** TASK DETAILS **
Produce the full set of records below once more, exactly as they stand.

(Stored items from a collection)
________

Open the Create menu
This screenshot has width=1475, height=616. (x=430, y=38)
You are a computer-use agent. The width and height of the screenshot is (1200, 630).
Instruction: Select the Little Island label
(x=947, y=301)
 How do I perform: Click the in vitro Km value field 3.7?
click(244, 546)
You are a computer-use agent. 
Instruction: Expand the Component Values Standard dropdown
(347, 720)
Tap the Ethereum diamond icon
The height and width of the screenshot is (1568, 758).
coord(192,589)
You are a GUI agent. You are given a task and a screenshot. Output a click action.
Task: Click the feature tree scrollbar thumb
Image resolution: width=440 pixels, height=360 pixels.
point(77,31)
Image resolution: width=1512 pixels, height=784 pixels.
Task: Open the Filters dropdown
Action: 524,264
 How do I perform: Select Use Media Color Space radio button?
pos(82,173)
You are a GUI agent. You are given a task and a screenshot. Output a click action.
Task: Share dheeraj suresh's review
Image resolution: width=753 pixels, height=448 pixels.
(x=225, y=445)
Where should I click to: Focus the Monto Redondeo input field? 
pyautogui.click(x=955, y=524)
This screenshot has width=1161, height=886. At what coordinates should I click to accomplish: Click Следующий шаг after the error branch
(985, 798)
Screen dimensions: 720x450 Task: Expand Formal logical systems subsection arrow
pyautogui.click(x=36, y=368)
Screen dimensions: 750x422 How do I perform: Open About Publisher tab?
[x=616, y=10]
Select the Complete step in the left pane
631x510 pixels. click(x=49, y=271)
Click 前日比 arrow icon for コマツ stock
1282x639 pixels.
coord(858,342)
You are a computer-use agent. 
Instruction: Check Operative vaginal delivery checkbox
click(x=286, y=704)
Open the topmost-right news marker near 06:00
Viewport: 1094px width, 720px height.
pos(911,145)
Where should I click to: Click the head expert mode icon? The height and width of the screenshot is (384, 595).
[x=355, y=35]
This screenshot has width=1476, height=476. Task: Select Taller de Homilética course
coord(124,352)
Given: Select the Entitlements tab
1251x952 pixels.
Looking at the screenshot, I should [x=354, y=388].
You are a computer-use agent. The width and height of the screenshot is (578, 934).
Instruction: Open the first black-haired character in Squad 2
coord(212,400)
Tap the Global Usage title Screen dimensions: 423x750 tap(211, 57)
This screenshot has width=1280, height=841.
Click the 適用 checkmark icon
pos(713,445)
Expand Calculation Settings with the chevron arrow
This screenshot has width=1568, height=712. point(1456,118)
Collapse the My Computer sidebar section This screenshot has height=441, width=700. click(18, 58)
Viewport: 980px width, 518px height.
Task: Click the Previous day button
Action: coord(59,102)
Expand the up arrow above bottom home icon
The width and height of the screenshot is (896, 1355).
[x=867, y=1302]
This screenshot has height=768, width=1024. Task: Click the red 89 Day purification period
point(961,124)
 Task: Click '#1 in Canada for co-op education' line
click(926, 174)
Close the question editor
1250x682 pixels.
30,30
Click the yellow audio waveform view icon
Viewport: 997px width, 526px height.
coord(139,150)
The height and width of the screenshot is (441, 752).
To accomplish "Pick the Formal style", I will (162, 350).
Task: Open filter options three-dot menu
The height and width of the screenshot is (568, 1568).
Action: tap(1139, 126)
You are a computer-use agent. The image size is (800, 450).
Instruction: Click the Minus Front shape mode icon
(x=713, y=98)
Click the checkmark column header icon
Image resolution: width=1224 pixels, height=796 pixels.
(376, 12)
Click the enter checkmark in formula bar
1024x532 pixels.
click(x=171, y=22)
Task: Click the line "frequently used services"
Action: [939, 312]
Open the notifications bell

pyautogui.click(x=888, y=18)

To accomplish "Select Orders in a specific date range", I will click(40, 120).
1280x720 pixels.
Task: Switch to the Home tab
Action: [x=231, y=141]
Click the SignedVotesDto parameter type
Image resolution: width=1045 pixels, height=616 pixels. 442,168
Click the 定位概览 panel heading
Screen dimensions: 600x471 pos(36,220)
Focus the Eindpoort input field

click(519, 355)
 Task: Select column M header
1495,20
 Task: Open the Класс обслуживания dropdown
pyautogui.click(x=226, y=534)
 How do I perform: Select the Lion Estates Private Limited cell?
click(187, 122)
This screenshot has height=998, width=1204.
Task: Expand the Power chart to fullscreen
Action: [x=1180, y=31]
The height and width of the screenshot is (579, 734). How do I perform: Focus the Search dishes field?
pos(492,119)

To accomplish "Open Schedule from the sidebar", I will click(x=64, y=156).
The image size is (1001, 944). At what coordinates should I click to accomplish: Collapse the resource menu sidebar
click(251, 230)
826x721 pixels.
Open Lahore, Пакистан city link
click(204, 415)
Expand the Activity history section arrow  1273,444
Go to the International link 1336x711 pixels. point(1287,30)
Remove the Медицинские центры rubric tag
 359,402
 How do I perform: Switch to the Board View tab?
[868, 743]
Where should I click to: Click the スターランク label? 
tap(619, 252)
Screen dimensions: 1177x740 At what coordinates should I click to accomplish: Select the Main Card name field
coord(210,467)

________

** ANSWER BOX **
Open the Create menu
This screenshot has width=1475, height=616. (x=430, y=38)
You are a computer-use agent. The width and height of the screenshot is (1200, 630).
Instruction: Select the Little Island label
(x=947, y=301)
 How do I perform: Click the in vitro Km value field 3.7?
click(244, 546)
You are a computer-use agent. 
Instruction: Expand the Component Values Standard dropdown
(347, 720)
Tap the Ethereum diamond icon
The height and width of the screenshot is (1568, 758).
coord(192,589)
You are a GUI agent. You are given a task and a screenshot. Output a click action.
Task: Click the feature tree scrollbar thumb
Image resolution: width=440 pixels, height=360 pixels.
point(77,31)
Image resolution: width=1512 pixels, height=784 pixels.
Task: Open the Filters dropdown
Action: 524,264
 How do I perform: Select Use Media Color Space radio button?
pos(82,173)
You are a GUI agent. You are given a task and a screenshot. Output a click action.
Task: Share dheeraj suresh's review
Image resolution: width=753 pixels, height=448 pixels.
(x=225, y=445)
Where should I click to: Focus the Monto Redondeo input field? 
pyautogui.click(x=955, y=524)
This screenshot has width=1161, height=886. At what coordinates should I click to accomplish: Click Следующий шаг after the error branch
(985, 798)
Screen dimensions: 720x450 Task: Expand Formal logical systems subsection arrow
pyautogui.click(x=36, y=368)
Screen dimensions: 750x422 How do I perform: Open About Publisher tab?
[x=616, y=10]
Select the Complete step in the left pane
631x510 pixels. click(x=49, y=271)
Click 前日比 arrow icon for コマツ stock
1282x639 pixels.
coord(858,342)
You are a computer-use agent. 
Instruction: Check Operative vaginal delivery checkbox
click(x=286, y=704)
Open the topmost-right news marker near 06:00
Viewport: 1094px width, 720px height.
pos(911,145)
Where should I click to: Click the head expert mode icon? The height and width of the screenshot is (384, 595).
[x=355, y=35]
This screenshot has width=1476, height=476. Task: Select Taller de Homilética course
coord(124,352)
Given: Select the Entitlements tab
1251x952 pixels.
Looking at the screenshot, I should [x=354, y=388].
You are a computer-use agent. The width and height of the screenshot is (578, 934).
Instruction: Open the first black-haired character in Squad 2
coord(212,400)
Tap the Global Usage title Screen dimensions: 423x750 tap(211, 57)
This screenshot has width=1280, height=841.
Click the 適用 checkmark icon
pos(713,445)
Expand Calculation Settings with the chevron arrow
This screenshot has width=1568, height=712. point(1456,118)
Collapse the My Computer sidebar section This screenshot has height=441, width=700. click(18, 58)
Viewport: 980px width, 518px height.
Task: Click the Previous day button
Action: coord(59,102)
Expand the up arrow above bottom home icon
The width and height of the screenshot is (896, 1355).
[x=867, y=1302]
This screenshot has height=768, width=1024. Task: Click the red 89 Day purification period
point(961,124)
 Task: Click '#1 in Canada for co-op education' line
click(926, 174)
Close the question editor
1250x682 pixels.
30,30
Click the yellow audio waveform view icon
Viewport: 997px width, 526px height.
coord(139,150)
The height and width of the screenshot is (441, 752).
To accomplish "Pick the Formal style", I will (162, 350).
Task: Open filter options three-dot menu
The height and width of the screenshot is (568, 1568).
Action: tap(1139, 126)
You are a computer-use agent. The image size is (800, 450).
Instruction: Click the Minus Front shape mode icon
(x=713, y=98)
Click the checkmark column header icon
Image resolution: width=1224 pixels, height=796 pixels.
(376, 12)
Click the enter checkmark in formula bar
1024x532 pixels.
click(x=171, y=22)
Task: Click the line "frequently used services"
Action: [939, 312]
Open the notifications bell

pyautogui.click(x=888, y=18)

To accomplish "Select Orders in a specific date range", I will click(40, 120).
1280x720 pixels.
Task: Switch to the Home tab
Action: [x=231, y=141]
Click the SignedVotesDto parameter type
Image resolution: width=1045 pixels, height=616 pixels. 442,168
Click the 定位概览 panel heading
Screen dimensions: 600x471 pos(36,220)
Focus the Eindpoort input field

click(519, 355)
 Task: Select column M header
1495,20
 Task: Open the Класс обслуживания dropdown
pyautogui.click(x=226, y=534)
 How do I perform: Select the Lion Estates Private Limited cell?
click(187, 122)
This screenshot has height=998, width=1204.
Task: Expand the Power chart to fullscreen
Action: [x=1180, y=31]
The height and width of the screenshot is (579, 734). How do I perform: Focus the Search dishes field?
pos(492,119)

To accomplish "Open Schedule from the sidebar", I will click(x=64, y=156).
The image size is (1001, 944). At what coordinates should I click to accomplish: Collapse the resource menu sidebar
click(251, 230)
826x721 pixels.
Open Lahore, Пакистан city link
click(204, 415)
Expand the Activity history section arrow  1273,444
Go to the International link 1336x711 pixels. point(1287,30)
Remove the Медицинские центры rubric tag
 359,402
 How do I perform: Switch to the Board View tab?
[868, 743]
Where should I click to: Click the スターランク label? 
tap(619, 252)
Screen dimensions: 1177x740 At what coordinates should I click to accomplish: Select the Main Card name field
coord(210,467)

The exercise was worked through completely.